Task requirements - Reproduce verbatim the lines of the records starting at the line containing "The height and width of the screenshot is (416, 598)." and ending at the line containing "click(505, 364)", including both of those lines.
******************************
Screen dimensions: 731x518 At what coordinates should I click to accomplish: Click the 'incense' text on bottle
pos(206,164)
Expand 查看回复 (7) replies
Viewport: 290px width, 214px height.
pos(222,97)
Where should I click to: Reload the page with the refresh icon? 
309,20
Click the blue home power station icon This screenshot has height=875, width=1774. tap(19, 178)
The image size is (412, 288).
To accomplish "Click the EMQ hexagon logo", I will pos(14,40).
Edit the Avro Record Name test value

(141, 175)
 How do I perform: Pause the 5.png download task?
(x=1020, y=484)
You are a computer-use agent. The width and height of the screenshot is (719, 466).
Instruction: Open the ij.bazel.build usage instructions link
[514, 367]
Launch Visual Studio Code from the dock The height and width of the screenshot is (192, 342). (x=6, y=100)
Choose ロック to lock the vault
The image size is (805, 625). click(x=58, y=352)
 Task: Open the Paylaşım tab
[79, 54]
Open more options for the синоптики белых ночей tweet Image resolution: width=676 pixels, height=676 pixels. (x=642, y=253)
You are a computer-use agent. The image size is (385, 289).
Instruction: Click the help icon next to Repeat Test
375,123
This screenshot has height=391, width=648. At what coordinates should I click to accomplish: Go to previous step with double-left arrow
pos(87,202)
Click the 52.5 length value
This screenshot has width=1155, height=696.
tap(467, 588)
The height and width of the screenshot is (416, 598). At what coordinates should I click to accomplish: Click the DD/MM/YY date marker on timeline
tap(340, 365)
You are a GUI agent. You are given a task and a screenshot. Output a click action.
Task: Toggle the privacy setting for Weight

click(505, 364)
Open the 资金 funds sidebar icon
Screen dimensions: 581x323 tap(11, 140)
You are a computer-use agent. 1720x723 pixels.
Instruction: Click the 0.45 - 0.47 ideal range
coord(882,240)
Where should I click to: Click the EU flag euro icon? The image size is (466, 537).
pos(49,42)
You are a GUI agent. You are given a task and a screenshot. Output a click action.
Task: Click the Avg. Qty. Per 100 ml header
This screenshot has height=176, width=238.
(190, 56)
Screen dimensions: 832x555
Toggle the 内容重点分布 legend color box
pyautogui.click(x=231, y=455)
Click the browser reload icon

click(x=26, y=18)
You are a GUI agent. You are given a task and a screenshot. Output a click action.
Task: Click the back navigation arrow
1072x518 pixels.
******************************
The answer -
The height and width of the screenshot is (416, 598). At what coordinates should I click to accomplish: Click the DD/MM/YY date marker on timeline
tap(340, 365)
You are a GUI agent. You are given a task and a screenshot. Output a click action.
Task: Toggle the privacy setting for Weight

click(505, 364)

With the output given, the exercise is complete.